Data entries:
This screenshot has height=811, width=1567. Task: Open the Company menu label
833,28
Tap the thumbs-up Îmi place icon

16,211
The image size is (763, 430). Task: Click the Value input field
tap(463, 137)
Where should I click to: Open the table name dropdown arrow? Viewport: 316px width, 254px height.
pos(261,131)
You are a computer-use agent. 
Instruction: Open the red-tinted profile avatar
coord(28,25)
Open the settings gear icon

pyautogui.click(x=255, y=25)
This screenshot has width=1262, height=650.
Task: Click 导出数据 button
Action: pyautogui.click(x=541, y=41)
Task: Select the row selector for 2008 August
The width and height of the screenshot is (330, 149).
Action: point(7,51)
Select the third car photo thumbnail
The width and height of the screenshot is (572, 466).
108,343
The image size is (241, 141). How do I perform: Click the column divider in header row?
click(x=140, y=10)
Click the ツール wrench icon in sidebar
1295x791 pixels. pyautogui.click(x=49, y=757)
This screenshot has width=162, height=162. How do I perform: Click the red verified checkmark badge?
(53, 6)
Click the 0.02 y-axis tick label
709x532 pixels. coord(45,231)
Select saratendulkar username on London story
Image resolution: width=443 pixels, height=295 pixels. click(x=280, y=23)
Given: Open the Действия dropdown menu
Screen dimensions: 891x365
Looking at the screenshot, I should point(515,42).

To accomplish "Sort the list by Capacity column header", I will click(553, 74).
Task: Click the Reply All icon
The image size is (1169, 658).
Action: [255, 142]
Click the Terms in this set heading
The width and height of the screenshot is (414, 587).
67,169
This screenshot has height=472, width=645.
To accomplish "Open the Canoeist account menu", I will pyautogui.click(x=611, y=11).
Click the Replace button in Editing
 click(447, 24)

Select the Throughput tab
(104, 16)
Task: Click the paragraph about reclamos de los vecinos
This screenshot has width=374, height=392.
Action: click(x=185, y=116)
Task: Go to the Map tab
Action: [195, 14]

Exercise brief:
Starting with the first line of the data and continuing through the line containing "pos(261,131)", output those lines as a numbered list, omitting any blank lines.

Written response:
1. This screenshot has height=811, width=1567. Task: Open the Company menu label
2. 833,28
3. Tap the thumbs-up Îmi place icon
4. 16,211
5. The image size is (763, 430). Task: Click the Value input field
6. tap(463, 137)
7. Where should I click to: Open the table name dropdown arrow? Viewport: 316px width, 254px height.
8. pos(261,131)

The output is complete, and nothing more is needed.